— begin —

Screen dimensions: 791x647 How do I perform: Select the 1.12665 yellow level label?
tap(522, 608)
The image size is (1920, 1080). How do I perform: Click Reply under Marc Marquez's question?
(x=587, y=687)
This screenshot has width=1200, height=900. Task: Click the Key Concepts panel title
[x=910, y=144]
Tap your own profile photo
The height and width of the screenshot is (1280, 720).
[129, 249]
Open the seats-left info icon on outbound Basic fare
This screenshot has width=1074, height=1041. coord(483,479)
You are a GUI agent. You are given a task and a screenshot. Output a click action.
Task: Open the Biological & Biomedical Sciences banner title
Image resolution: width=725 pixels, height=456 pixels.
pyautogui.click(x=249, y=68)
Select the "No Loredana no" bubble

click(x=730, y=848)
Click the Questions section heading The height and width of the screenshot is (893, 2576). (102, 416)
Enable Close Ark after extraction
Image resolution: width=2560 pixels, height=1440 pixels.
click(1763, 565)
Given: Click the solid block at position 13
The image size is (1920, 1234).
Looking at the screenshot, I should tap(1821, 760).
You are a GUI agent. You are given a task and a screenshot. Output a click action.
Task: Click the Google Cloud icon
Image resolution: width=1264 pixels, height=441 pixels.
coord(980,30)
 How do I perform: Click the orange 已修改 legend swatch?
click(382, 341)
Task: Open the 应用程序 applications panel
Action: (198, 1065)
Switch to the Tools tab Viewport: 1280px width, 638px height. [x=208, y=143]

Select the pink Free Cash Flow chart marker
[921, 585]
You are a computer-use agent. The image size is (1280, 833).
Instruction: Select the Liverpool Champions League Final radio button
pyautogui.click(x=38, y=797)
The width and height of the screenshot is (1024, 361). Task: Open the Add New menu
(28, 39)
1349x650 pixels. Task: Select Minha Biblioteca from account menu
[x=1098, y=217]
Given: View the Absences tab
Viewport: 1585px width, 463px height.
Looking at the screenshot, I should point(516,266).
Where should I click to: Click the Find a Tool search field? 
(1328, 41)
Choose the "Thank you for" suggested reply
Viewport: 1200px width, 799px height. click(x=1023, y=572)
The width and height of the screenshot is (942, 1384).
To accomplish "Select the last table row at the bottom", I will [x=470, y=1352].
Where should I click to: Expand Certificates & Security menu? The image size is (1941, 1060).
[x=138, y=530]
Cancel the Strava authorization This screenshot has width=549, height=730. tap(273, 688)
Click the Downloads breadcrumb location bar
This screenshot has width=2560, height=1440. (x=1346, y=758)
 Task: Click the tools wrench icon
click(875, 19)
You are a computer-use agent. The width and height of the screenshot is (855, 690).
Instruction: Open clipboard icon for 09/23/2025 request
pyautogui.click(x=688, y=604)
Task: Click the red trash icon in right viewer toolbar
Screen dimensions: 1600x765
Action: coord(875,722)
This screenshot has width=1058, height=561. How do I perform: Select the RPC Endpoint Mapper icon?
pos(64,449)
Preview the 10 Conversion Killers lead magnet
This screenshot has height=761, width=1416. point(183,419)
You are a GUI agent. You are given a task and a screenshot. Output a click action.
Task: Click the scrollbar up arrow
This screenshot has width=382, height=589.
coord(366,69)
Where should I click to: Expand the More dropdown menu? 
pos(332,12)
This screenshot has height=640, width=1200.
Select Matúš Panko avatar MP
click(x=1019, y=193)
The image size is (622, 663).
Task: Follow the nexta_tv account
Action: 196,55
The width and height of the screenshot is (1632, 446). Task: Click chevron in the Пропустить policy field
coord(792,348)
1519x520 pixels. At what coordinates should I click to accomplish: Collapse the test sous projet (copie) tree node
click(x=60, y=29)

— end —

— Set task —
Substitute "interface agent" for each occurrence of "GUI agent" in all of the records above, and write out every line again with nothing else changed.

— Worked answer —
Screen dimensions: 791x647 How do I perform: Select the 1.12665 yellow level label?
tap(522, 608)
The image size is (1920, 1080). How do I perform: Click Reply under Marc Marquez's question?
(x=587, y=687)
This screenshot has width=1200, height=900. Task: Click the Key Concepts panel title
[x=910, y=144]
Tap your own profile photo
The height and width of the screenshot is (1280, 720).
[129, 249]
Open the seats-left info icon on outbound Basic fare
This screenshot has width=1074, height=1041. coord(483,479)
You are a interface agent. You are given a task and a screenshot. Output a click action.
Task: Open the Biological & Biomedical Sciences banner title
Image resolution: width=725 pixels, height=456 pixels.
pyautogui.click(x=249, y=68)
Select the "No Loredana no" bubble

click(x=730, y=848)
Click the Questions section heading The height and width of the screenshot is (893, 2576). (102, 416)
Enable Close Ark after extraction
Image resolution: width=2560 pixels, height=1440 pixels.
click(1763, 565)
Given: Click the solid block at position 13
The image size is (1920, 1234).
Looking at the screenshot, I should tap(1821, 760).
You are a interface agent. You are given a task and a screenshot. Output a click action.
Task: Click the Google Cloud icon
Image resolution: width=1264 pixels, height=441 pixels.
coord(980,30)
 How do I perform: Click the orange 已修改 legend swatch?
click(382, 341)
Task: Open the 应用程序 applications panel
Action: (198, 1065)
Switch to the Tools tab Viewport: 1280px width, 638px height. [x=208, y=143]

Select the pink Free Cash Flow chart marker
[921, 585]
You are a computer-use agent. The image size is (1280, 833).
Instruction: Select the Liverpool Champions League Final radio button
pyautogui.click(x=38, y=797)
The width and height of the screenshot is (1024, 361). Task: Open the Add New menu
(28, 39)
1349x650 pixels. Task: Select Minha Biblioteca from account menu
[x=1098, y=217]
Given: View the Absences tab
Viewport: 1585px width, 463px height.
Looking at the screenshot, I should point(516,266).
Where should I click to: Click the Find a Tool search field? 
(1328, 41)
Choose the "Thank you for" suggested reply
Viewport: 1200px width, 799px height. click(x=1023, y=572)
The width and height of the screenshot is (942, 1384).
To accomplish "Select the last table row at the bottom", I will [x=470, y=1352].
Where should I click to: Expand Certificates & Security menu? The image size is (1941, 1060).
[x=138, y=530]
Cancel the Strava authorization This screenshot has width=549, height=730. tap(273, 688)
Click the Downloads breadcrumb location bar
This screenshot has width=2560, height=1440. (x=1346, y=758)
 Task: Click the tools wrench icon
click(875, 19)
You are a computer-use agent. The width and height of the screenshot is (855, 690).
Instruction: Open clipboard icon for 09/23/2025 request
pyautogui.click(x=688, y=604)
Task: Click the red trash icon in right viewer toolbar
Screen dimensions: 1600x765
Action: coord(875,722)
This screenshot has width=1058, height=561. How do I perform: Select the RPC Endpoint Mapper icon?
pos(64,449)
Preview the 10 Conversion Killers lead magnet
This screenshot has height=761, width=1416. point(183,419)
You are a interface agent. You are given a task and a screenshot. Output a click action.
Task: Click the scrollbar up arrow
This screenshot has width=382, height=589.
coord(366,69)
Where should I click to: Expand the More dropdown menu? 
pos(332,12)
This screenshot has height=640, width=1200.
Select Matúš Panko avatar MP
click(x=1019, y=193)
The image size is (622, 663).
Task: Follow the nexta_tv account
Action: 196,55
The width and height of the screenshot is (1632, 446). Task: Click chevron in the Пропустить policy field
coord(792,348)
1519x520 pixels. At what coordinates should I click to accomplish: Collapse the test sous projet (copie) tree node
click(x=60, y=29)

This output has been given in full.